The game was ended and won by the party to which the low-ranked stranger belonged; when it was his turn to ride on the back of one of our officers, Ensign D———, the ensign blushed, walked over to the benches, and offered the low-ranked man cigarettes as a ransom. We ordered the mulled wine; while in the orderlies' tent could be heard the busy preparations of Nikita and his orders that a messenger fetch cinnamon and clove, and while his back stretched in places the dirty flaps of the tent, we seven men seated ourselves near the benches and, alternately drinking tea from the three glasses and looking before us at the plain which was being merged in darkness, conversed and laughed about the various circumstances of the game.

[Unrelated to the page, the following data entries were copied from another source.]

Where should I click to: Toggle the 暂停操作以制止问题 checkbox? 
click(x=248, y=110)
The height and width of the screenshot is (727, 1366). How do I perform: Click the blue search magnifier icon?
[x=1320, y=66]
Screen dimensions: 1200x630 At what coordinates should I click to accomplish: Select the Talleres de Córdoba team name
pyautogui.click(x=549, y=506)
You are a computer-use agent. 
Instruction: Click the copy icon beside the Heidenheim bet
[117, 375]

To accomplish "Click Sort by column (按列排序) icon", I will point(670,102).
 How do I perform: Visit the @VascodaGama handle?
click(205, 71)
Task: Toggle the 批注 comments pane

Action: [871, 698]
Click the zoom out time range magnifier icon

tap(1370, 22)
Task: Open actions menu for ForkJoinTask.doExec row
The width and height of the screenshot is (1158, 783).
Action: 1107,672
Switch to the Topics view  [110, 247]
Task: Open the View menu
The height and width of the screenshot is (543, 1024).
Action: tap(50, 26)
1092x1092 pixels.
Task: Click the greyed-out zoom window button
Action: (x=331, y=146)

The stranger in the short fur coat did not take part in the conversation, stubbornly refused the tea which I offered him several times, and, squatting in Tartar fashion on the ground, kept rolling cigarettes of crushed tobacco and smoking them, obviously not so much for his pleasure as in order to give himself the aspect of a man having some occupation. When somebody mentioned that we expected to retreat on the following day, and that, very likely, there would be some engagements, he raised himself on his knees and, turning directly to Staff-Captain Sh———, remarked that he had just come from the adjutant's house, and that he himself had written out the order for the start on the following day.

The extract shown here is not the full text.